An old biscuit recipe calls for postash which is just a concentrated form of wood ash instead of baking soda . The goats like chewing burnt wood, probably for the same reason. 

When I first got them, I couldn't keep them out of the fire pit while camping. 

G'ma always gave burn't toast to me when I was sick. My mother always gave to me even when I wasn't sick. She just couldn't cook so well. We'd compliment her on the potato chips and ice cubes.

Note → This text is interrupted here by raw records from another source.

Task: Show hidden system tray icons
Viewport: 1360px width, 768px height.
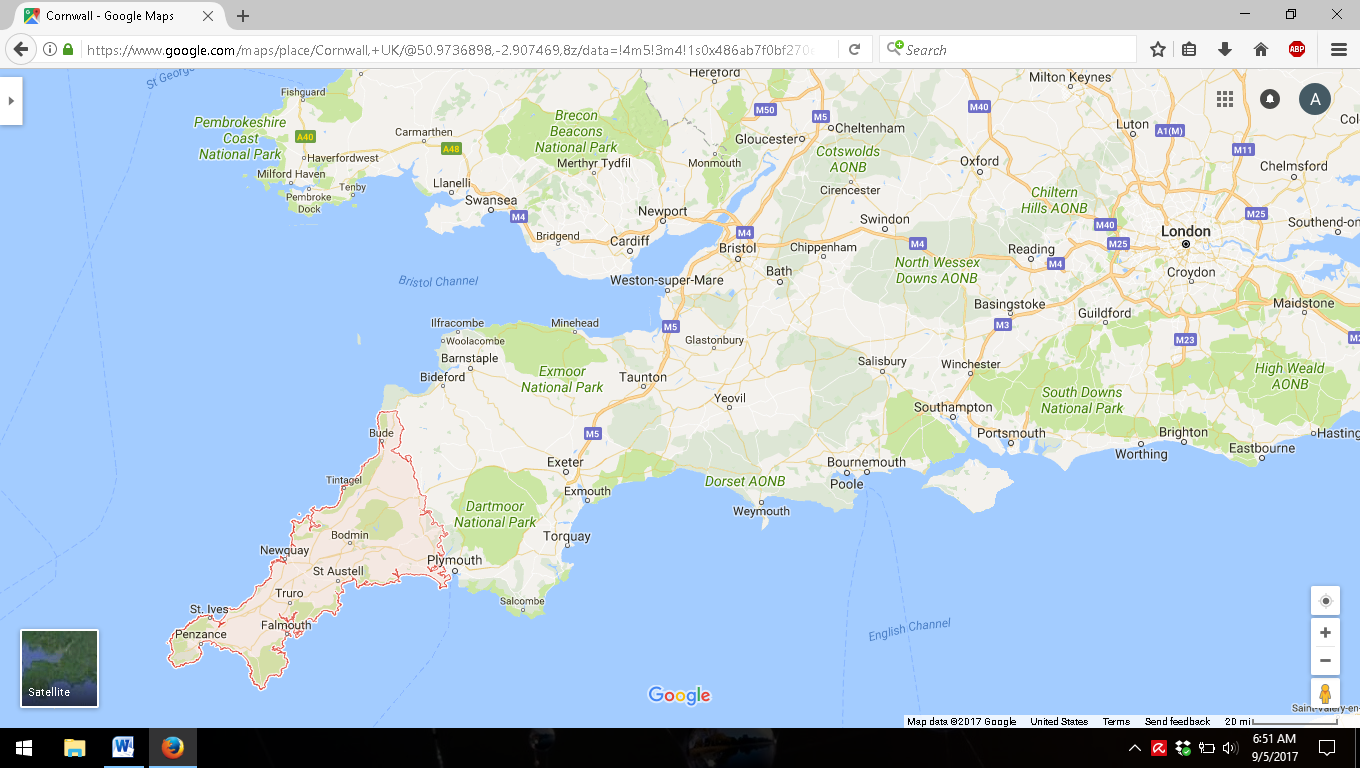Action: [x=1135, y=748]
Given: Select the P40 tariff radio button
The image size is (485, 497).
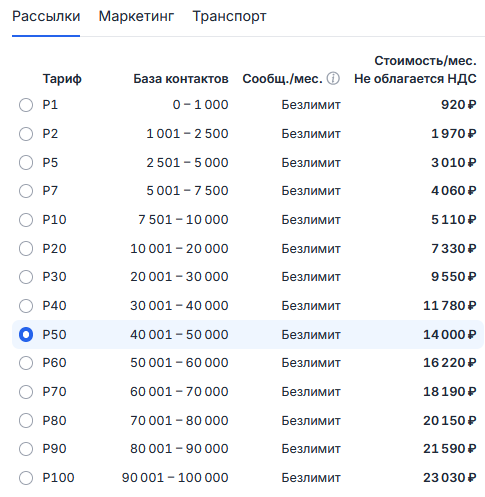Looking at the screenshot, I should [x=26, y=306].
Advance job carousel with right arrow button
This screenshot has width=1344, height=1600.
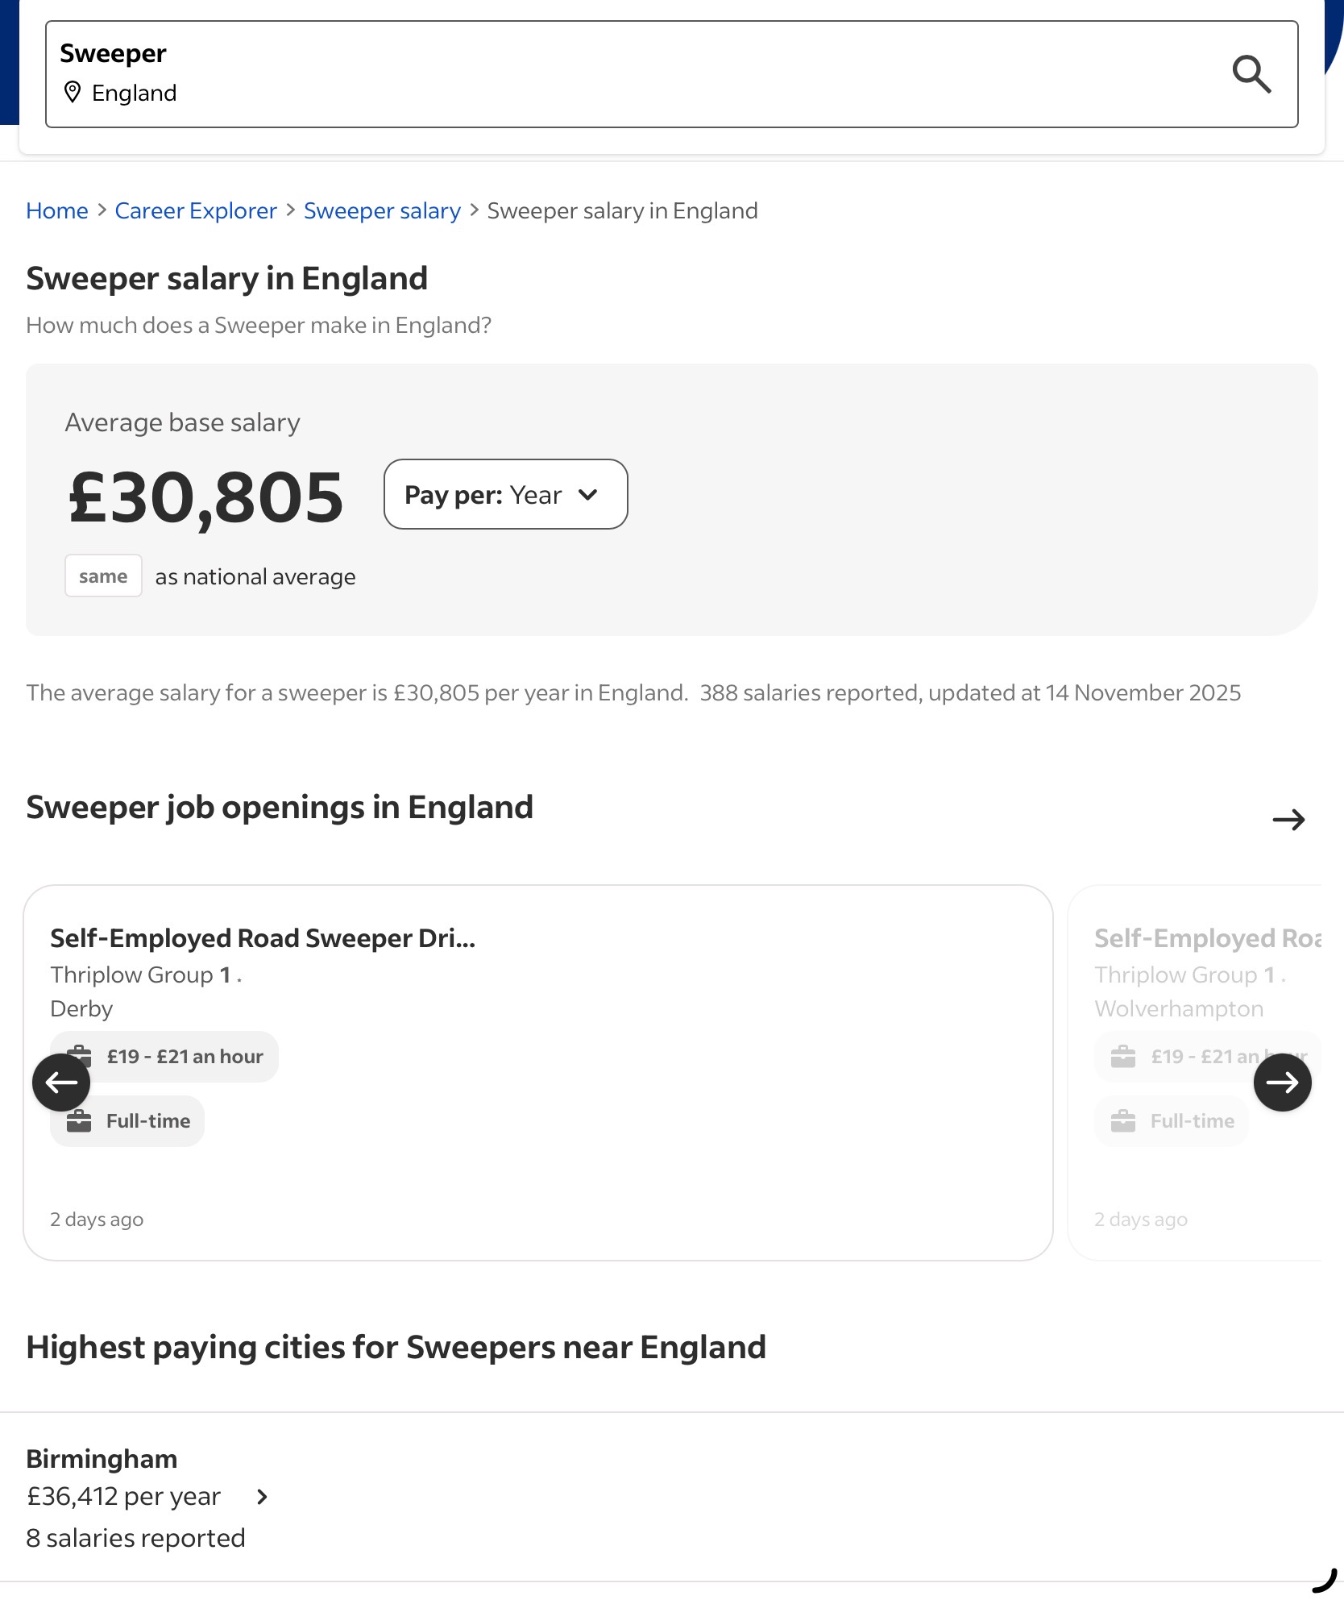coord(1282,1082)
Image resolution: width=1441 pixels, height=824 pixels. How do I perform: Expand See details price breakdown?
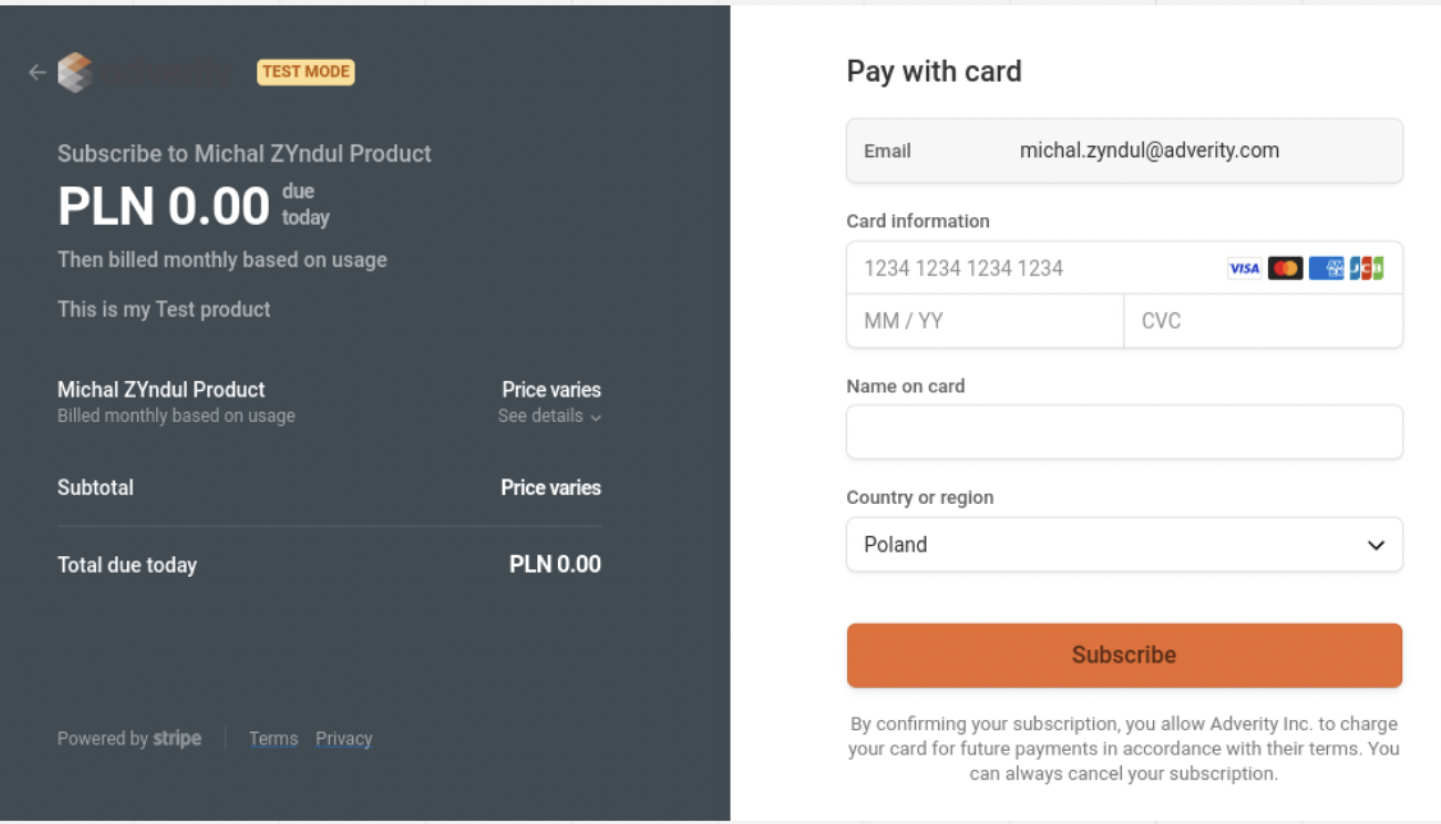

But then we were so poor we didn't have beef broth or chicken broth. We'd get hot dog broth.


----------



## 4-Hgoats (Feb 6, 2010)

I tried giving them baking soda, but only one would eat it. So I got out their old nipples and bottles and put some diluted pepto bismo in it. They took that down like it was candy or goats milk. Now thy seem to be fine but their still a little chubby. I think I own fat goats. I'm trying to cut down their grain to a 1/4 lb twice a day. They're about 4 months old. I also tried massaging their sides and they loved that, but it didn't seem to help with the bloat. When I put them on pasture for the first time I know theyre going to get bloated, due to eating everything in their path. Is there any way to help with that? They have had a CDT shot, but I'm going to give them another before I turn them loose in the pasture.


----------



## Huckleberry (Mar 12, 2010)

My little ober kid has been getting a lot of bloat over the last few weeks as well. We didn't make any sudden changed so I don't know what was causing it. He wouldn't eat the baking soda either, so I sprinkled it over his grain and he ate it all with no problem. Seemed to help. We gave him a CD&T and it may just be a coincidence, but his belly seems to fill out evenly on both sides now, rather than bloating out on the rumen side every time he gets full, as before.


----------



## Bob Jones (Aug 21, 2009)

Have you tried dropping the grain and feeding them just Timothy hay for a day or two?

It may help balance the bacteria better.


----------